▶ Prompt: Repeat every one of the records below line for line, changing nothing.
---------- Recorded information
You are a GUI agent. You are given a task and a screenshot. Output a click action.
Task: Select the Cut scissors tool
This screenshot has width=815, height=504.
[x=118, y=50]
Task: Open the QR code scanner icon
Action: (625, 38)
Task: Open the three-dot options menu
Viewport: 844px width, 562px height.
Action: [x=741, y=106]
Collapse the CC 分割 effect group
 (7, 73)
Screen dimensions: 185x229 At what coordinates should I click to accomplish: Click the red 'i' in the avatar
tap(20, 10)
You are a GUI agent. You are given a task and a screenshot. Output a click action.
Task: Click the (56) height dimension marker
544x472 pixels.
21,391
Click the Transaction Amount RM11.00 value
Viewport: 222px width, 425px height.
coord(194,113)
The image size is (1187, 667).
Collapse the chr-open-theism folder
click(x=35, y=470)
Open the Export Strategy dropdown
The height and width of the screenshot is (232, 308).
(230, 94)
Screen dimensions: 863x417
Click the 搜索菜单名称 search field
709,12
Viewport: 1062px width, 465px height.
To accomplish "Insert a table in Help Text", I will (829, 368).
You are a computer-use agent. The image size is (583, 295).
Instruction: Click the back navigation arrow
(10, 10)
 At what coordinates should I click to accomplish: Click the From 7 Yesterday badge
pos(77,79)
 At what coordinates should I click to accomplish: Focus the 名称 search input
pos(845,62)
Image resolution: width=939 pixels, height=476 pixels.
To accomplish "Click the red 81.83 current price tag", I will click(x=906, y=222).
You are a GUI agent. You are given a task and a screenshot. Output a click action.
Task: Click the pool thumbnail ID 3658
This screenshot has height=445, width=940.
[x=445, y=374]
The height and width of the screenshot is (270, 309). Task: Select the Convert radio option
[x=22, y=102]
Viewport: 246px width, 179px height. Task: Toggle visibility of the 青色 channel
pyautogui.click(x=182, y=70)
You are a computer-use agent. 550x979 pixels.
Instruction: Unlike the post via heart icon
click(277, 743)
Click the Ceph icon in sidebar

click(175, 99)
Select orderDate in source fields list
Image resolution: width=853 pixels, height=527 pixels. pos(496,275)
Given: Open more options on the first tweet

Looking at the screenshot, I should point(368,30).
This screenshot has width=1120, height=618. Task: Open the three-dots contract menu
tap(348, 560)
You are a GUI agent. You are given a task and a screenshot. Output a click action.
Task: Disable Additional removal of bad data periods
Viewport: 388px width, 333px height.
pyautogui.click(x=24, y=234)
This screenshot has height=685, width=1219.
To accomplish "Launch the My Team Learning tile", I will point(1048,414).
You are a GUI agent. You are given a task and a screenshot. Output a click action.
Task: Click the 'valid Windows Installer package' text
--------------------
▶ Correct response:
You are a GUI agent. You are given a task and a screenshot. Output a click action.
Task: Select the Cut scissors tool
This screenshot has width=815, height=504.
[x=118, y=50]
Task: Open the QR code scanner icon
Action: (625, 38)
Task: Open the three-dot options menu
Viewport: 844px width, 562px height.
Action: [x=741, y=106]
Collapse the CC 分割 effect group
 (7, 73)
Screen dimensions: 185x229 At what coordinates should I click to accomplish: Click the red 'i' in the avatar
tap(20, 10)
You are a GUI agent. You are given a task and a screenshot. Output a click action.
Task: Click the (56) height dimension marker
544x472 pixels.
21,391
Click the Transaction Amount RM11.00 value
Viewport: 222px width, 425px height.
coord(194,113)
The image size is (1187, 667).
Collapse the chr-open-theism folder
click(x=35, y=470)
Open the Export Strategy dropdown
The height and width of the screenshot is (232, 308).
(230, 94)
Screen dimensions: 863x417
Click the 搜索菜单名称 search field
709,12
Viewport: 1062px width, 465px height.
To accomplish "Insert a table in Help Text", I will (829, 368).
You are a computer-use agent. The image size is (583, 295).
Instruction: Click the back navigation arrow
(10, 10)
 At what coordinates should I click to accomplish: Click the From 7 Yesterday badge
pos(77,79)
 At what coordinates should I click to accomplish: Focus the 名称 search input
pos(845,62)
Image resolution: width=939 pixels, height=476 pixels.
To accomplish "Click the red 81.83 current price tag", I will click(x=906, y=222).
You are a GUI agent. You are given a task and a screenshot. Output a click action.
Task: Click the pool thumbnail ID 3658
This screenshot has height=445, width=940.
[x=445, y=374]
The height and width of the screenshot is (270, 309). Task: Select the Convert radio option
[x=22, y=102]
Viewport: 246px width, 179px height. Task: Toggle visibility of the 青色 channel
pyautogui.click(x=182, y=70)
You are a computer-use agent. 550x979 pixels.
Instruction: Unlike the post via heart icon
click(277, 743)
Click the Ceph icon in sidebar

click(175, 99)
Select orderDate in source fields list
Image resolution: width=853 pixels, height=527 pixels. pos(496,275)
Given: Open more options on the first tweet

Looking at the screenshot, I should point(368,30).
This screenshot has width=1120, height=618. Task: Open the three-dots contract menu
tap(348, 560)
You are a GUI agent. You are given a task and a screenshot. Output a click action.
Task: Disable Additional removal of bad data periods
Viewport: 388px width, 333px height.
pyautogui.click(x=24, y=234)
This screenshot has height=685, width=1219.
To accomplish "Launch the My Team Learning tile", I will point(1048,414).
You are a GUI agent. You are given a task and a screenshot. Output a click action.
Task: Click the 'valid Windows Installer package' text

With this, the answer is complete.